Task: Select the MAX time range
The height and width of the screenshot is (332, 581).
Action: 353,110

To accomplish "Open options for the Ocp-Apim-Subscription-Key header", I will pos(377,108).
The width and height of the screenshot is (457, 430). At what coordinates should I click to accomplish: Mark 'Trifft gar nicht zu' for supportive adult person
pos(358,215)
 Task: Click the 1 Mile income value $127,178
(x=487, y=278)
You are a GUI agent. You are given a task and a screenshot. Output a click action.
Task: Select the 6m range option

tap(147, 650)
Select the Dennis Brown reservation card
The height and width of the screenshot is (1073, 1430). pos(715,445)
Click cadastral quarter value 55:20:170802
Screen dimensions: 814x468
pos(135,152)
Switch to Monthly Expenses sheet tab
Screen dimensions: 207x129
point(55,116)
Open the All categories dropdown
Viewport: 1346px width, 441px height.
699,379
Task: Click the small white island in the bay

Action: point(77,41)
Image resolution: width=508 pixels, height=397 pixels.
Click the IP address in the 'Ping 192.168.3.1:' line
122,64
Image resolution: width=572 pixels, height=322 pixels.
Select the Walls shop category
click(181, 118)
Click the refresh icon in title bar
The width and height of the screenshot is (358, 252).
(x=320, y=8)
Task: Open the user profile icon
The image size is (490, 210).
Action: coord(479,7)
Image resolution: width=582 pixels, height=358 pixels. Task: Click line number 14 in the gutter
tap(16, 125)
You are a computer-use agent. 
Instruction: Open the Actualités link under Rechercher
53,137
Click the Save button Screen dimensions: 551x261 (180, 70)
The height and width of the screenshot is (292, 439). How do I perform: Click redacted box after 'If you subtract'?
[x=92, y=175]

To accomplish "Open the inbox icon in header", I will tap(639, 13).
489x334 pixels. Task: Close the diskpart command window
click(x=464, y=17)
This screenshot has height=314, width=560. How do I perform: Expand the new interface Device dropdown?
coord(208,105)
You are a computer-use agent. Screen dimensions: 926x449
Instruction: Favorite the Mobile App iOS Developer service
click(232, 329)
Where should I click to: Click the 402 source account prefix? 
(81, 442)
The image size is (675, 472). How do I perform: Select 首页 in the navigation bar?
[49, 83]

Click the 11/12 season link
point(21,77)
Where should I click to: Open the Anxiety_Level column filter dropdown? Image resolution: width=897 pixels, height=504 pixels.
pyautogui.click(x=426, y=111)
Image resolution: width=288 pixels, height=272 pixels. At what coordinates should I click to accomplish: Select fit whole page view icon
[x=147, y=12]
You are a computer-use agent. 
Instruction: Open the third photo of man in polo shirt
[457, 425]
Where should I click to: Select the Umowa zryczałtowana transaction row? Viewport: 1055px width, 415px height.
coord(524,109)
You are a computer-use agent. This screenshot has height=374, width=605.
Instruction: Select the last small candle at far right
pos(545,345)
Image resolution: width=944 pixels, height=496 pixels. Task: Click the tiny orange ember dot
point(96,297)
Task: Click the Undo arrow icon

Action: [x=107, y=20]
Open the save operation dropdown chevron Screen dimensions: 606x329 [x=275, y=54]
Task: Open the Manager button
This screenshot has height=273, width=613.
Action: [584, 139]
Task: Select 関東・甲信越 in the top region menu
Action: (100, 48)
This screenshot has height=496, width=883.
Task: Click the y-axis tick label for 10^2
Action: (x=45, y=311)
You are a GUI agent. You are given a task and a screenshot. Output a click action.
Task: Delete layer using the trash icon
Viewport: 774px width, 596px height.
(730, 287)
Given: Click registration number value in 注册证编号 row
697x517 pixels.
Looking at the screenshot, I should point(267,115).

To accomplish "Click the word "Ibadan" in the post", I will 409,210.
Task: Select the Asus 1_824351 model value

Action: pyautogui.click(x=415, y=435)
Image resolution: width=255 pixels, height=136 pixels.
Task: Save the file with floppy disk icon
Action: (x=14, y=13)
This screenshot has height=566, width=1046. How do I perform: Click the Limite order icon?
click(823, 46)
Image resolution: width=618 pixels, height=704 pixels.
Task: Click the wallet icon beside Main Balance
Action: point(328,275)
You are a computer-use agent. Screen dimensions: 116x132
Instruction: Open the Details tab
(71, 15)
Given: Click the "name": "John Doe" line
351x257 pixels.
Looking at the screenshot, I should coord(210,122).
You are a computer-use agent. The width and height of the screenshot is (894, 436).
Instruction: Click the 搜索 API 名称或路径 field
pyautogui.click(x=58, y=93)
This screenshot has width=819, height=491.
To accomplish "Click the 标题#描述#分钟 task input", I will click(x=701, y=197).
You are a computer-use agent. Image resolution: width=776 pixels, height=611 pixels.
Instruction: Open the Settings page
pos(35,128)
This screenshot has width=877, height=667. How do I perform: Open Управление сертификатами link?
#####
§ ABOUT THIS EXERCISE:
Report all lines of the material that contain the word "button".

§ EXERCISE ANSWER:
Click the Save button Screen dimensions: 551x261 (180, 70)
Task: Open the Manager button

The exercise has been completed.